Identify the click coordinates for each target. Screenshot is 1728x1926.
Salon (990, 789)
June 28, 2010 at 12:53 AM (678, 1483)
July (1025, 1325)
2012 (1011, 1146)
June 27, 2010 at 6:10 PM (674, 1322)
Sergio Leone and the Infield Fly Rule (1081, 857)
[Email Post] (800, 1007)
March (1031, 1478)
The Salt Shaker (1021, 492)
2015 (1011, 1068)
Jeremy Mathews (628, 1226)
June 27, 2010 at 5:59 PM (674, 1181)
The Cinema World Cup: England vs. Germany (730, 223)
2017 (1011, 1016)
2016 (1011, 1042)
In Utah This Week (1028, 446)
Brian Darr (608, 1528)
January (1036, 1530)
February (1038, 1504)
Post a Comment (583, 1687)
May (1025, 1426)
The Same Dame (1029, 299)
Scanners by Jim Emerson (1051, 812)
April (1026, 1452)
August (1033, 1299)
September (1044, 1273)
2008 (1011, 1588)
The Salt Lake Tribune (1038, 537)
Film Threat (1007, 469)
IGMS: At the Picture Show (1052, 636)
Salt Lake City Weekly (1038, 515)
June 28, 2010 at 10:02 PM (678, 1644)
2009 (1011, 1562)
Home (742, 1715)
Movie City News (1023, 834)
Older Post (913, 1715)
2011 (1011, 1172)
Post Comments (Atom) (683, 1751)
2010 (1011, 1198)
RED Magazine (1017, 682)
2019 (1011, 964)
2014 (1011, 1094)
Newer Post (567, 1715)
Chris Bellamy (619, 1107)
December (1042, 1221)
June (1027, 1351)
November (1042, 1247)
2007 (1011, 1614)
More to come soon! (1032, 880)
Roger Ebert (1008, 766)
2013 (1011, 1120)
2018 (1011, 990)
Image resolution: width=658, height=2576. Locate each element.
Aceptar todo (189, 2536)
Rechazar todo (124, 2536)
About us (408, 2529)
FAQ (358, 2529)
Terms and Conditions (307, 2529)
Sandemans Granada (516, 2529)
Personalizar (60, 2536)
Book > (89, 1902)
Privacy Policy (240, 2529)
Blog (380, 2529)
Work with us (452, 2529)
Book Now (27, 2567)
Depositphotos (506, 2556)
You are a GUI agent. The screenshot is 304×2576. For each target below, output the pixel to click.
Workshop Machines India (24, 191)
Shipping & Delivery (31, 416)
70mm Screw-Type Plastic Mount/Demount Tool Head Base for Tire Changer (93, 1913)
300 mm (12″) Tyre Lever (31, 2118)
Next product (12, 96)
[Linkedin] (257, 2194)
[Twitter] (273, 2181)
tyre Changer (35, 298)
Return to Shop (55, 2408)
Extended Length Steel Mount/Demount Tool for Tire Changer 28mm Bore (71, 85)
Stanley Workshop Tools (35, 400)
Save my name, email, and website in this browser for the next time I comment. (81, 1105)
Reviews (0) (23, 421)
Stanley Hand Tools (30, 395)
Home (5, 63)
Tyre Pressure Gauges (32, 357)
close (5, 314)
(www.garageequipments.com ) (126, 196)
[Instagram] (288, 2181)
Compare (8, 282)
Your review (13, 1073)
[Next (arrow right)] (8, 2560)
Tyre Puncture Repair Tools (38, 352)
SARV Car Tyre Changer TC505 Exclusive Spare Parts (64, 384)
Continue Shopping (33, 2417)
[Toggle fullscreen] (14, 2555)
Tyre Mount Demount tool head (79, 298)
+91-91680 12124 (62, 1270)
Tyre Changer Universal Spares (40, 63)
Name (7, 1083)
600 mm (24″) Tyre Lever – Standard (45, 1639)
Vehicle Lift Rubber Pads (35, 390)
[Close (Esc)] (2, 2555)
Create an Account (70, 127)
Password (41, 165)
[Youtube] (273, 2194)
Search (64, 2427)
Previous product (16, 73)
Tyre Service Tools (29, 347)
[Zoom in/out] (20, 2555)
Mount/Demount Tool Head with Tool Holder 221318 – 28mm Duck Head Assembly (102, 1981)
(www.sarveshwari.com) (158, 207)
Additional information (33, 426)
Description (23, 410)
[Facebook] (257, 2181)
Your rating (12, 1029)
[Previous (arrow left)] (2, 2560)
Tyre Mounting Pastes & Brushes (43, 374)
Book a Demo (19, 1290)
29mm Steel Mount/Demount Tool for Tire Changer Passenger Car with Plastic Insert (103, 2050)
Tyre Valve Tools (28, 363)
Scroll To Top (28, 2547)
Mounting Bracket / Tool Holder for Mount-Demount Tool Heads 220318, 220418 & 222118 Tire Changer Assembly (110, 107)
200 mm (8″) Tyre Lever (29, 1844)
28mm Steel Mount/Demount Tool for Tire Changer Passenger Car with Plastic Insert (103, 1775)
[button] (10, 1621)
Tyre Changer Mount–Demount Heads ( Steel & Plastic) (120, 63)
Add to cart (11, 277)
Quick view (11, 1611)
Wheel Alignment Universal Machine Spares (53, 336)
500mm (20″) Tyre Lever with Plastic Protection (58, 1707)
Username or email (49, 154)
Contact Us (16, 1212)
☆ ☆ ☆ ☆ ☆ ☆ ☆
# [PROBLEM TO SOLVE]
For this task, write out exactly the lines of the entries above, starting at the line with "September (1044, 1273)" and ending at the line with "2014 (1011, 1094)", both included, and no others.

# [WRITTEN SOLUTION]
September (1044, 1273)
2008 (1011, 1588)
The Salt Lake Tribune (1038, 537)
Film Threat (1007, 469)
IGMS: At the Picture Show (1052, 636)
Salt Lake City Weekly (1038, 515)
June 28, 2010 at 10:02 PM (678, 1644)
2009 (1011, 1562)
Home (742, 1715)
Movie City News (1023, 834)
Older Post (913, 1715)
2011 (1011, 1172)
Post Comments (Atom) (683, 1751)
2010 (1011, 1198)
RED Magazine (1017, 682)
2019 (1011, 964)
2014 (1011, 1094)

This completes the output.